• [Given entries]
==================================================

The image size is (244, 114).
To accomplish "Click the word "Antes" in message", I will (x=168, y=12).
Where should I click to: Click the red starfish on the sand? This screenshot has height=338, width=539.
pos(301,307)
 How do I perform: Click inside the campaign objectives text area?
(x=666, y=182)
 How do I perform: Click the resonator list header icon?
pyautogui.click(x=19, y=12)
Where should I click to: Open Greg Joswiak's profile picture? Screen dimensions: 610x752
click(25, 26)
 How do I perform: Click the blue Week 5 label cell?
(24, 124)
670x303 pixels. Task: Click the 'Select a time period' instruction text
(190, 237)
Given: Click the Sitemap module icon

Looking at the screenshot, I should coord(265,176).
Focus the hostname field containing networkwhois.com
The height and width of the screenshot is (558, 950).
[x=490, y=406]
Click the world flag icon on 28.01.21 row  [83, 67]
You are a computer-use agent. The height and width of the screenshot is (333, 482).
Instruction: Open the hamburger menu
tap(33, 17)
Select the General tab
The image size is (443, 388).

==================================================

Exactly as they appear above, transcribe the records in full.

The image size is (244, 114).
To accomplish "Click the word "Antes" in message", I will (x=168, y=12).
Where should I click to: Click the red starfish on the sand? This screenshot has height=338, width=539.
pos(301,307)
 How do I perform: Click inside the campaign objectives text area?
(x=666, y=182)
 How do I perform: Click the resonator list header icon?
pyautogui.click(x=19, y=12)
Where should I click to: Open Greg Joswiak's profile picture? Screen dimensions: 610x752
click(25, 26)
 How do I perform: Click the blue Week 5 label cell?
(24, 124)
670x303 pixels. Task: Click the 'Select a time period' instruction text
(190, 237)
Given: Click the Sitemap module icon

Looking at the screenshot, I should coord(265,176).
Focus the hostname field containing networkwhois.com
The height and width of the screenshot is (558, 950).
[x=490, y=406]
Click the world flag icon on 28.01.21 row  [83, 67]
You are a computer-use agent. The height and width of the screenshot is (333, 482).
Instruction: Open the hamburger menu
tap(33, 17)
Select the General tab
The image size is (443, 388).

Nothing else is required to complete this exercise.